> _WRITTEN REQUEST A_: Would you copy out every line of the dataset rows word for word, leaving out the pictures?

> _QUOTED PASSAGE_:
· · · ·

Single by The Jacksons

from the album Victory
- B-side: "Body (Instrumental)"
- Released: October 1984
- Recorded: 1983–84
- Studio: Soundcastle (Los Angeles, California)
- Genre: Pop; funk;
- Length: 5:06 (album version); 4:22 (7-inch version); 5:48 (12-inch version);
- Label: Epic
- Songwriter: Marlon Jackson
- Producer: Marlon Jackson

The Jacksons singles chronology
| "Torture" (1984) | "Body" (1984) | "Nothin' (That Compares 2 U)" (1989) |

Music video
- "Body" on YouTube

= Body (The Jacksons song) =

"Body" is the third single released off the album Victory by The Jacksons. Marlon Jackson (who wrote and produced the track) sang the song’s main verses while the rest of the group (excluding Jermaine Jackson) sang the chorus.

· · · ·

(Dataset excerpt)
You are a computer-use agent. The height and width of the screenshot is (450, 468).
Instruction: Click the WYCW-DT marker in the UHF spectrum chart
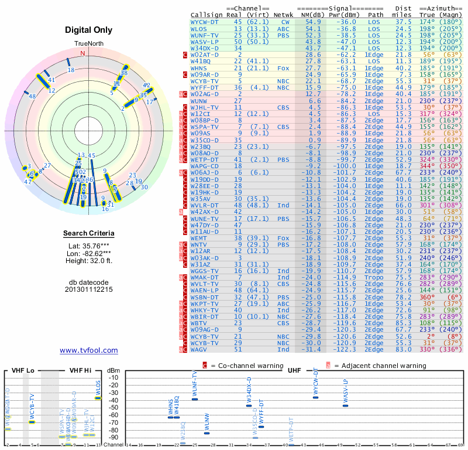[315, 398]
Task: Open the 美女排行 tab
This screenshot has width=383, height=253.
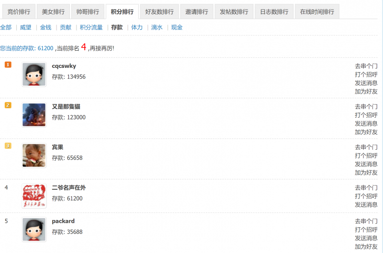Action: click(53, 11)
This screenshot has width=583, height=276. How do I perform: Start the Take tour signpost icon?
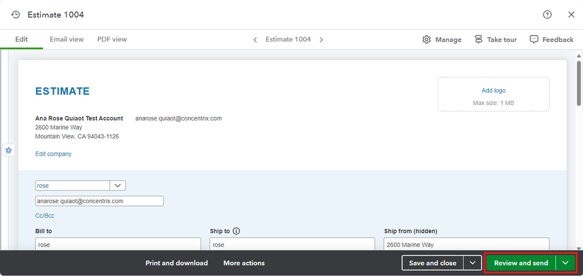coord(479,40)
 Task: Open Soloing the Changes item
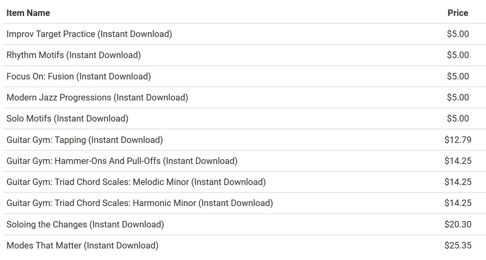coord(85,224)
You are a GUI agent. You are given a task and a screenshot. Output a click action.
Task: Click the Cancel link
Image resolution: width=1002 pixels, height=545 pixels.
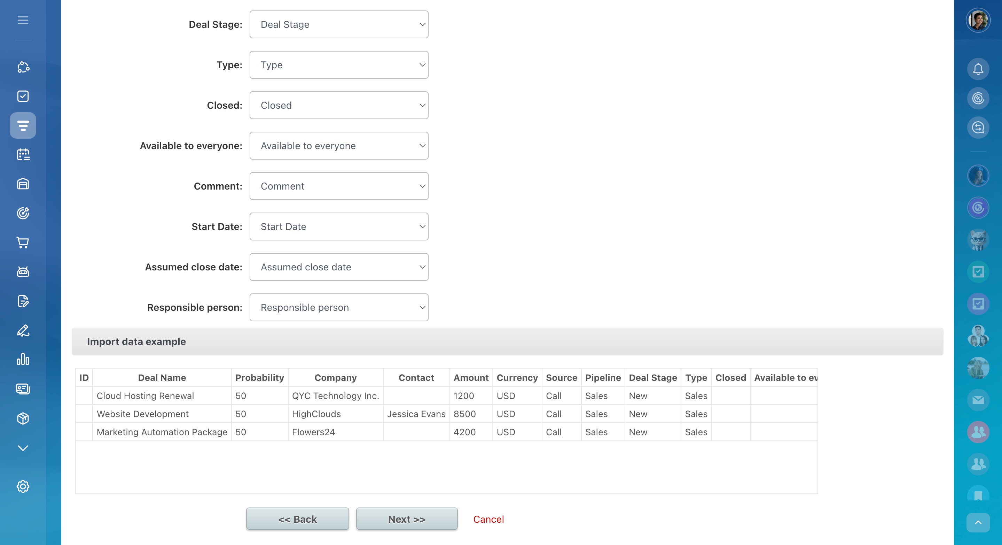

· · · ·

> _WRITTEN REQUEST B_: Can you condense the paragraph in the song page that begins "'Body' is the third single" into a shorter version?

> _EXERCISE RESPONSE A_:
You are a computer-use agent. The height and width of the screenshot is (450, 468).
Instruction: Click the WYCW-DT marker in the UHF spectrum chart
[315, 398]
Task: Open the 美女排行 tab
This screenshot has width=383, height=253.
Action: click(53, 11)
This screenshot has width=583, height=276. How do I perform: Start the Take tour signpost icon?
coord(479,40)
 Task: Open Soloing the Changes item
coord(85,224)
You are a GUI agent. You are given a task and a screenshot. Output a click action.
Task: Click the Cancel link
Image resolution: width=1002 pixels, height=545 pixels.

> _EXERCISE RESPONSE B_: "Body," written and produced by Marlon Jackson, was the third single from The Jacksons' album Victory. Marlon sang the main verses, and the rest of the group except Jermaine Jackson sang the chorus.